La rodilla dañada

7 de mayo de 2018

Se ha puesto de moda, para justificarnos con humor frente a un problema o contratiempo que no pudimos superar, la expresión “me dañé la rodilla”; es común, por ejemplo, cuando reclamamos a alguien que nos dejó plantados, nos conteste: te juro quise avisarte, pero me lastimé la rodilla. Lo mismo nos pasa con los valores.

Para cualquier suceso lamentable, lo común es que exclamemos ¡es que ya no hay valores! ¿En verdad ya no los tenemos? ¿O nada más los cambiamos por otros distintos?

Soy un convencido de que ni los perdimos ni los cambiamos, seguimos manteniendo la misma escala de ellos, eso sí, nada más los cambiamos de lugar en nuestro ranking de importancia, es decir, por ejemplo, la dedicación al estudio ya no está por encima del arrojo y la audacia, pues el primero dejó de rendir buenos dividendos en una sociedad donde el conocimiento dejó de tener demanda, mientras los segundos ahora abren más puertas que un título profesional; si no me creen pregúntenle al puntero de su barrio o al halcón de su colonia.

Todo ese discurso de la honestidad, el esfuerzo, la civilidad, el pacifismo, etc. era sólo eso: discurso. En el fondo nunca los llevamos a la práctica, salvo en la intención de imponérselos a  nuestros hijos mientras nosotros hacíamos exactamente lo contrario, con la excusa de “por eso, porque no quiero sean como yo, quiero que sean mejores”. Ajá.

Dirán que mi premisa es falsa, pues no hemos sido así siempre; antes nuestra sociedad y nuestras formas de relacionarnos eran mejores a las que tenemos hoy, y sí, es verdad, de la misma forma que también es verdad que esto se debe a los cambios estructurales que vivimos de 1988 a 1994; este México donde vivimos hoy, lo concibió Carlos Salinas con sus numerosas reformas, desde entonces no hemos modificado nada que signifique una variación o ajuste importante, al contrario, lo poco que se ha hecho ha sido para reforzarlo.
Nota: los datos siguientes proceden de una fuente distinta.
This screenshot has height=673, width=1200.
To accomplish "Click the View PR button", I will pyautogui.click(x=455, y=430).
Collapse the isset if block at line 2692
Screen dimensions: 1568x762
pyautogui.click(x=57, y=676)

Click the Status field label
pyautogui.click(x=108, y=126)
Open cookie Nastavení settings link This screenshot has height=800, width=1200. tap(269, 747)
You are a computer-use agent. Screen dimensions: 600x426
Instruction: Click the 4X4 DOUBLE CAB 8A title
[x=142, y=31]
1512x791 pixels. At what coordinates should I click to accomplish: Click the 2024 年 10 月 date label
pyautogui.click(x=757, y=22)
Lo digo con franqueza, hoy no veo que tengamos ningún problema nuevo con respecto a 1988, o desde 1968; eso sí, crecieron y se han desbordado hasta inundarlo todo y arrasarnos a todos, porque nunca nos empeñamos en resolverlos, nunca quisimos –seguimos sin querer- embarcarnos en el esfuerzo que exige ser ciudadanos completos y civilizados, hasta la fecha lo seguimos dejando para después, como bien lo estamos viendo con el actual proceso electoral, donde se percibe que viene un cambio como consecuencia del rechazo a la corrupción, o más bien porque a la mayoría le ha ido mal en lo económico, de ahí que se espera la gente incurra en cumplir con la agotadora tarea de salir de su casa, desplazarse a su casilla y votar el próximo primero de julio. Y listos para la otra.

Por eso, México es el país donde masacran en una plaza a estudiantes universitarios y no hay ninguna consecuencia importante para los responsables; por eso, cincuenta años después, México es el país donde disuelven en acido a tres estudiantes, sin olvidar que poco antes hicieron lo mismo con otros 43, donde la única diferencia fue el método para desaparecer los cuerpos.

Ese es el único cambio verdadero que hemos tenido: hemos mejorado enormemente en nuestras técnicas para hacer un holocausto con nuestro futuro. Y todo por esta maldita rodilla que nos falló a la mera hora.